A U.S. district court has ordered the U.S. Army Corps of Engineers, Dakota Access Pipeline (DAPL) and tribes led by the Standing Rock Sioux to provide proposals for next steps in the ongoing litigation surrounding the oil system’s continued operation.
U.S. District Court Judge James Boasberg for the District of Columbia (DC) set a Tuesday (Sept. 8) deadline for submitting a formal position on the Army Corps plans to defer taking an enforcement action on DAPL’s “encroachment” at Lake Oahe. This essentially has kept oil flowing while a vacated easement permit is addressed.
The tribes and environmental groups are seeking a full shutdown of the pipeline while an environmental impact statement (EIS) is completed. DAPL, which carries oil from the Bakken Shale, has been in operation for three years. Attorneys for pipeline operator Energy Transfer have indicated that if it were required to halt operations, substantial financial losses would ensue not only for the Dallas midstreamer, but also oil and gas producers.
The Army Corps indicated in March it would move forward with the EIS and said discussions continue with the tribes that have challenged the permits. However, it asserted that it is under no time constraint. Instead, a status report indicates it is exploring an “outgrant” approach that contemplates potential alternative real estate arrangements and/or reissuing the easement authorization.
ClearView Energy Partners LLC said it’s now up to the tribes to file a motion that meets the four criteria for securing an injunction if they believe the pipeline should be shut down. Analysts said the motion could include evidence of irreparable injury and affirmation that remedies available at law, such as monetary damages, are inadequate to compensate for that injury. The tribes also must show that considering the balance of hardships between the plaintiff and defendant, a remedy in equity is warranted, and public interest would not be disserved by a permanent injunction.

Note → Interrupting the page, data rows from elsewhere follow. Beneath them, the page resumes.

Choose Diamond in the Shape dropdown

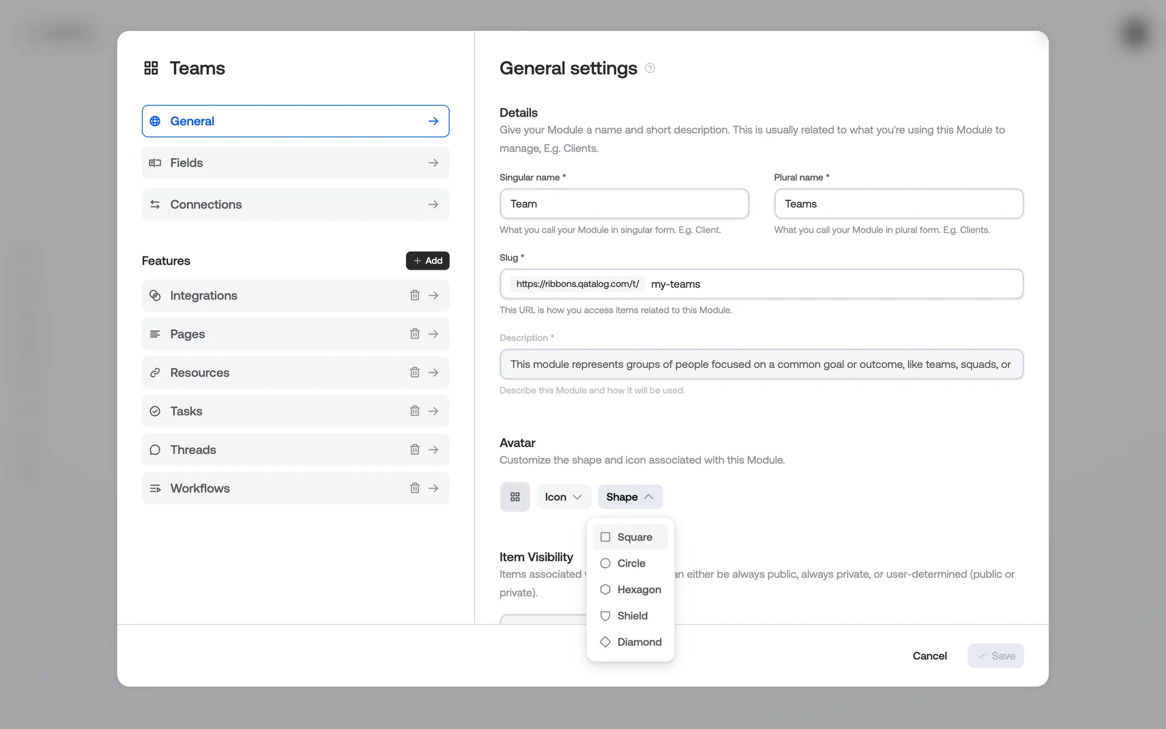point(630,642)
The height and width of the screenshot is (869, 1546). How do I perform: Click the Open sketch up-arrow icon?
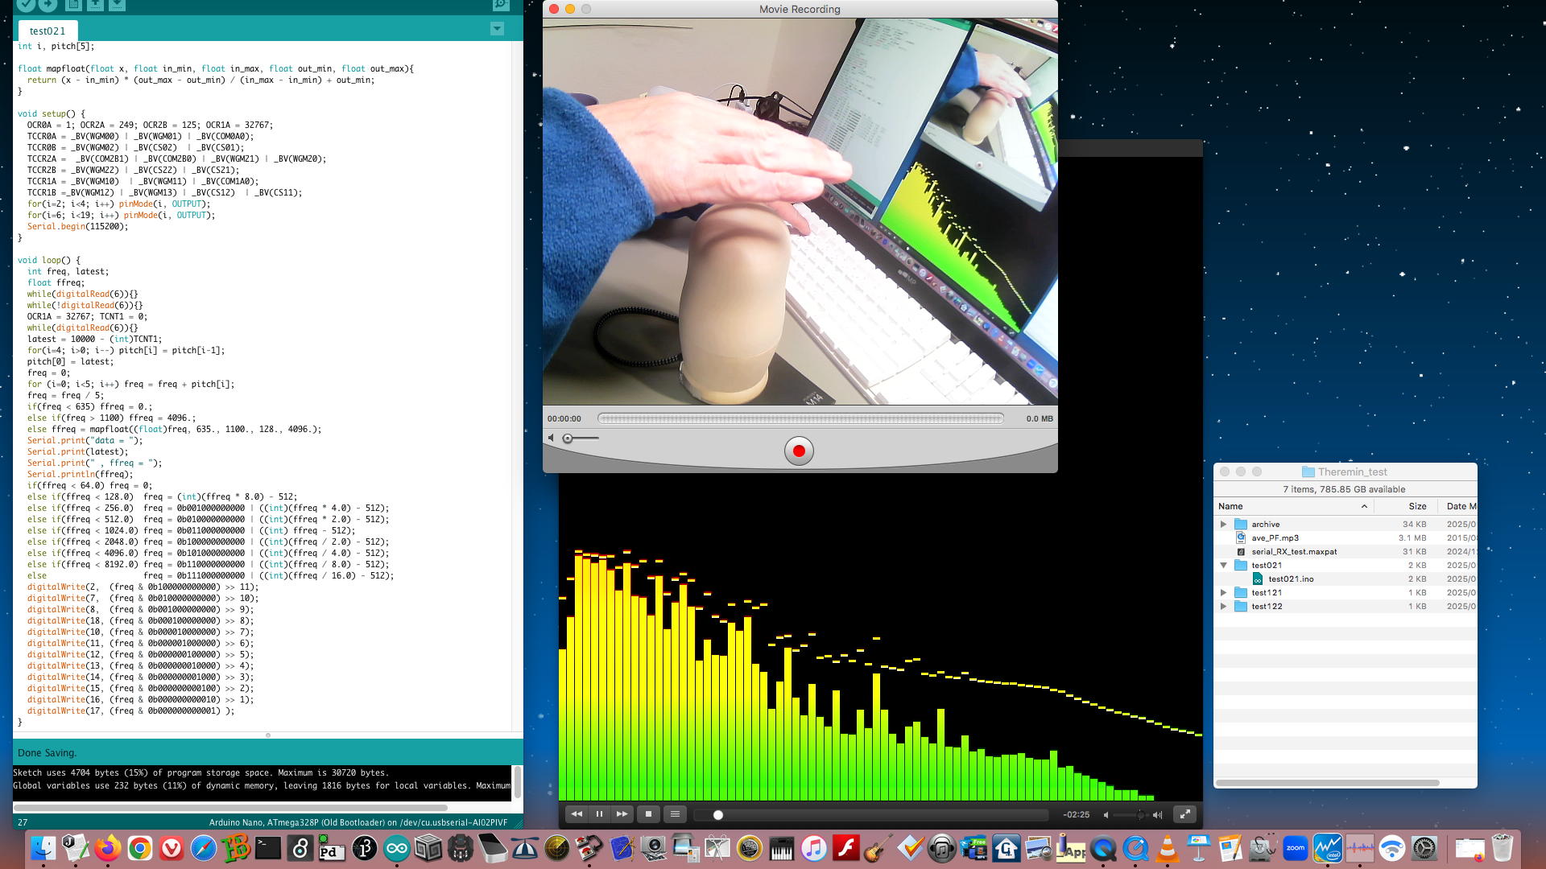pos(95,4)
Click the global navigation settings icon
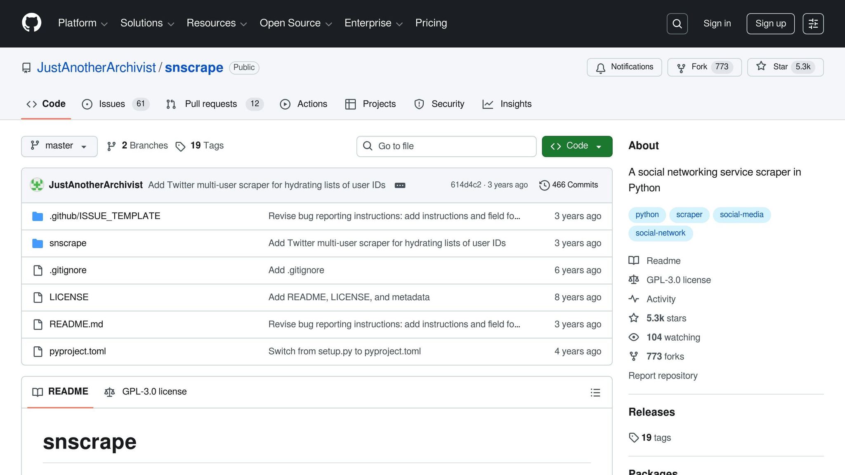 tap(813, 24)
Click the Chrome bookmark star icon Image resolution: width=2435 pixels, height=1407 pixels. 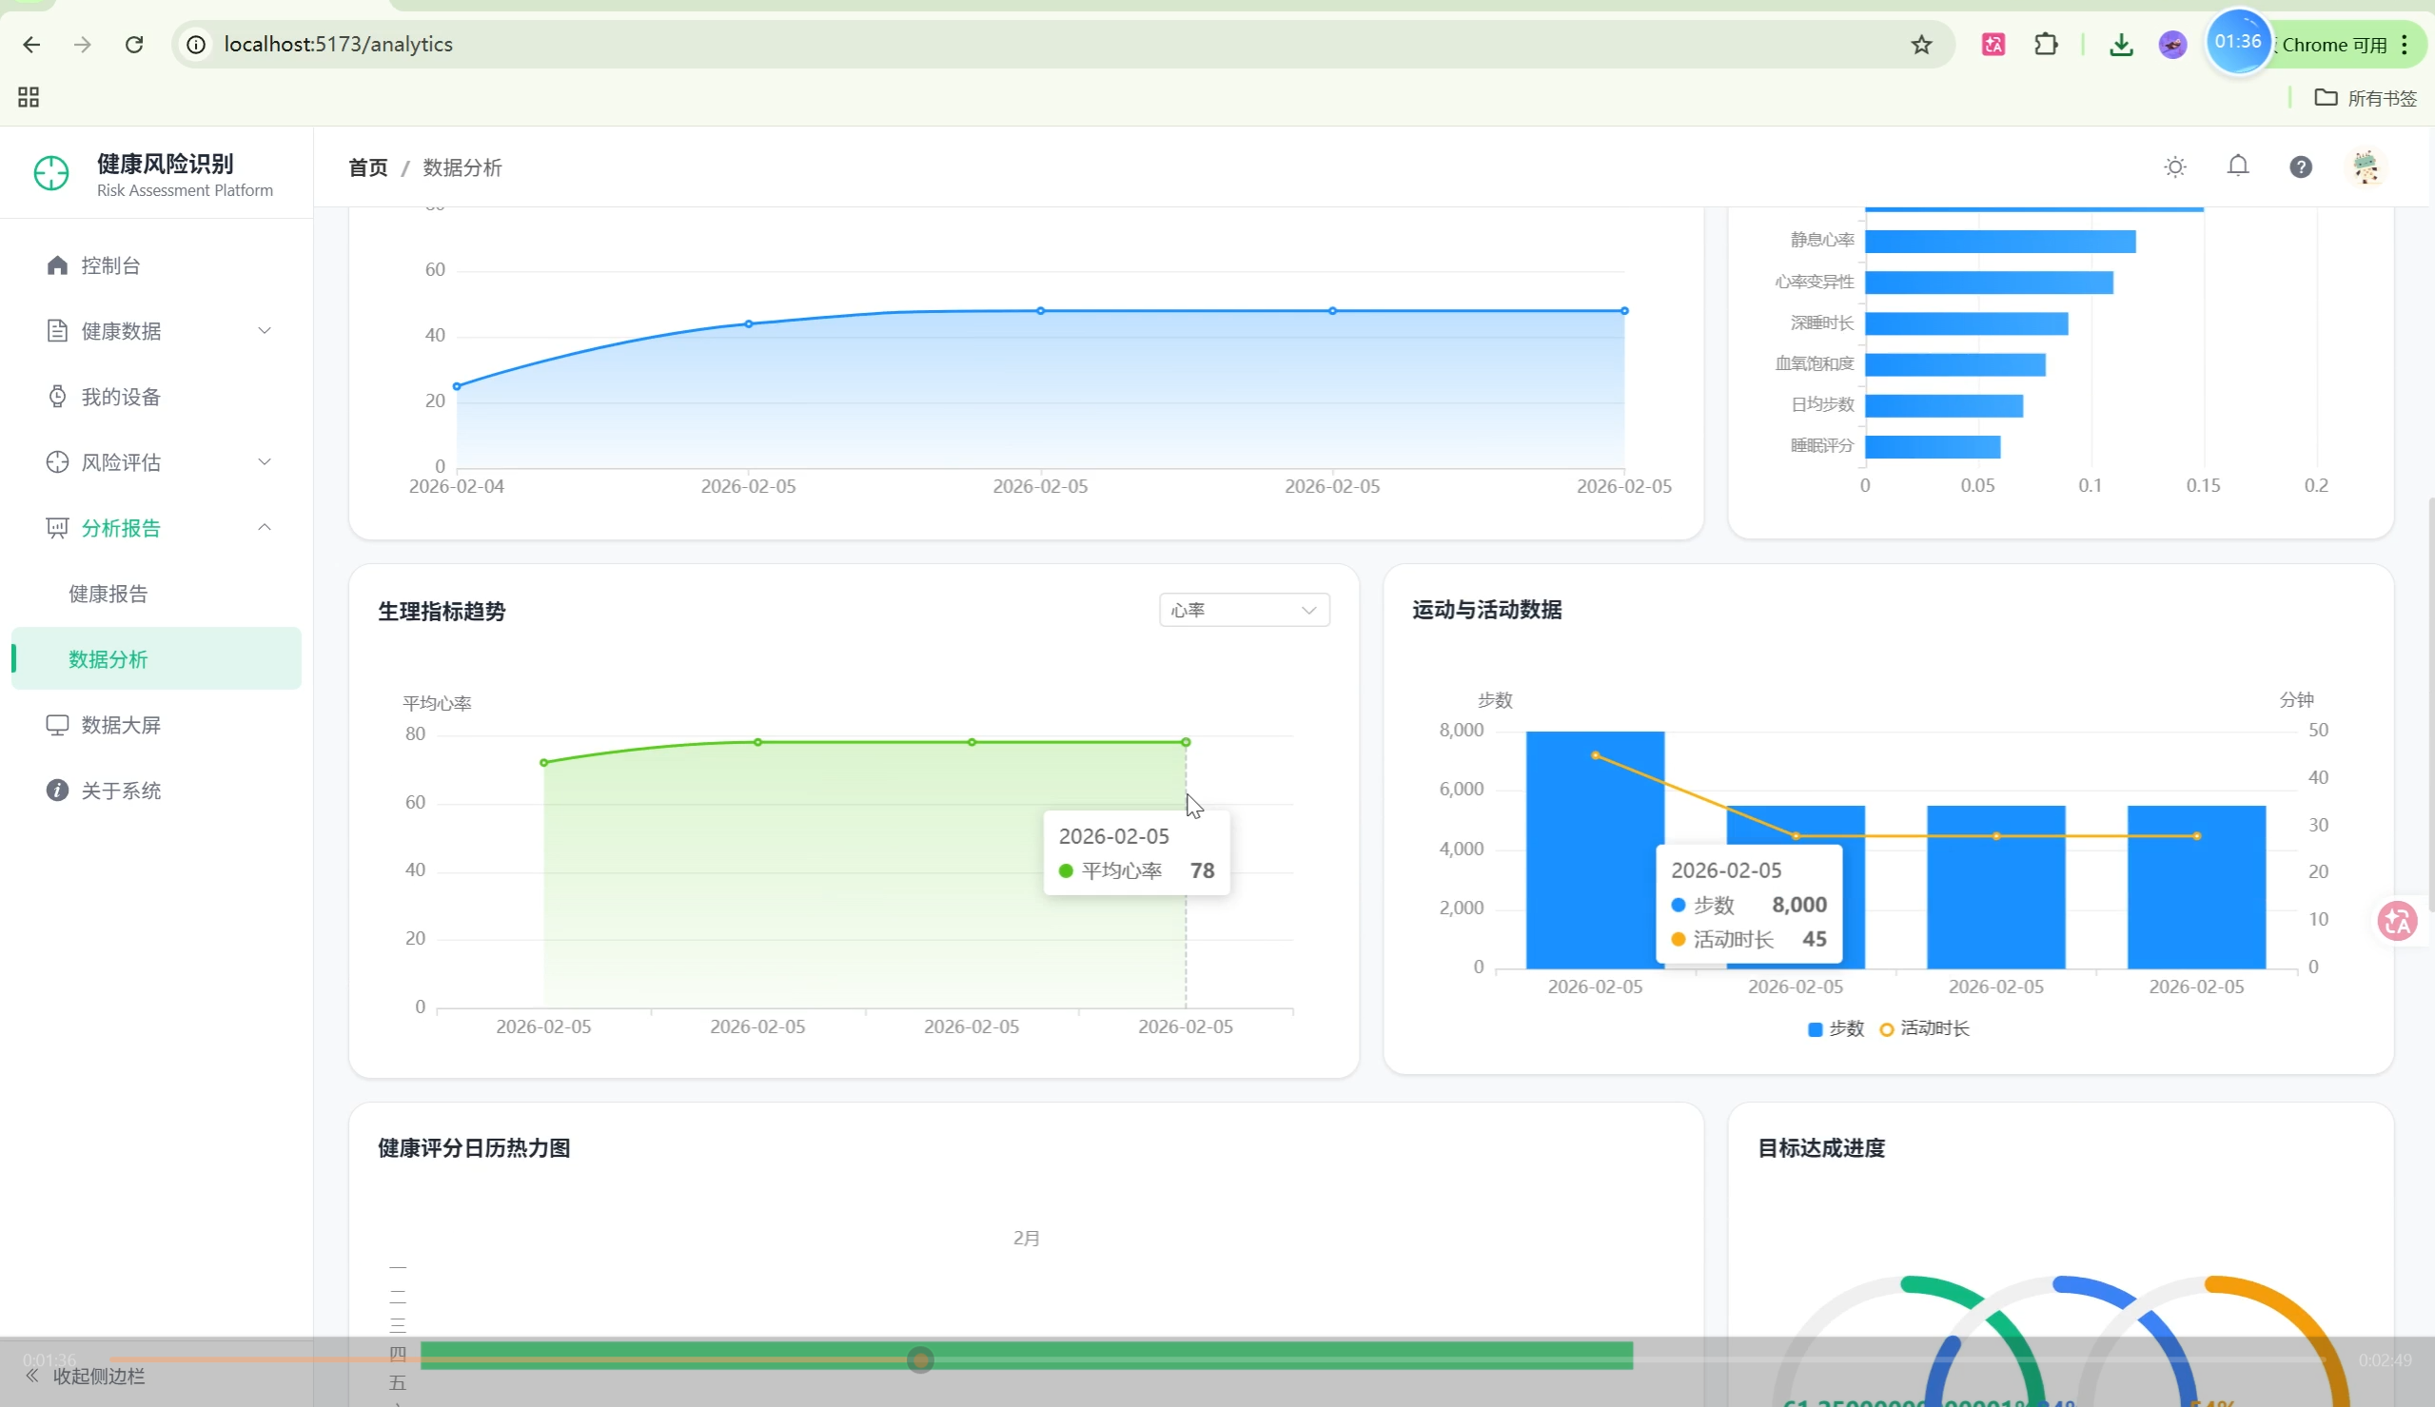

“If the tribes can make the case that these criteria are met, we would expect Judge Boasberg to grant an injunction,” ClearView analysts said. “However, demonstrating an irreparable injury can be challenging.”
The ClearView team referenced a case in which a Texas district court denied a motion for preliminary injunction on the construction of the Permian Highway Pipeline that was sought by the Sierra Club.
The Army Corps and DAPL have argued that the harm, if any, to the tribes has been “procedural, not substantive, and not irreparable,” ClearView analysts said. If the tribes do not seek an injunction, there may not be any additional litigation until the DC Circuit Appeals Court rules on the appeals in Standing Rock Sioux Tribe v. Army Corps of Engineers, No. 20-5197.
The Army Corps and DAPL filed their opening briefs late last month. The tribes’ response is due Sept. 16. Reply briefs could be filed by the end of the month. Oral arguments were to be scheduled “on the first appropriate date following the completion of briefing,” according to ClearView, but the DC Circuit’s oral argument schedule was showing cases scheduled through Oct. 28.
“Sometimes expedited cases, such as this one, are added,” analysts said. “A decision could be handed down by year-end depending on when oral argument is scheduled.” Full resolution may not occur until after the presidential election, they noted.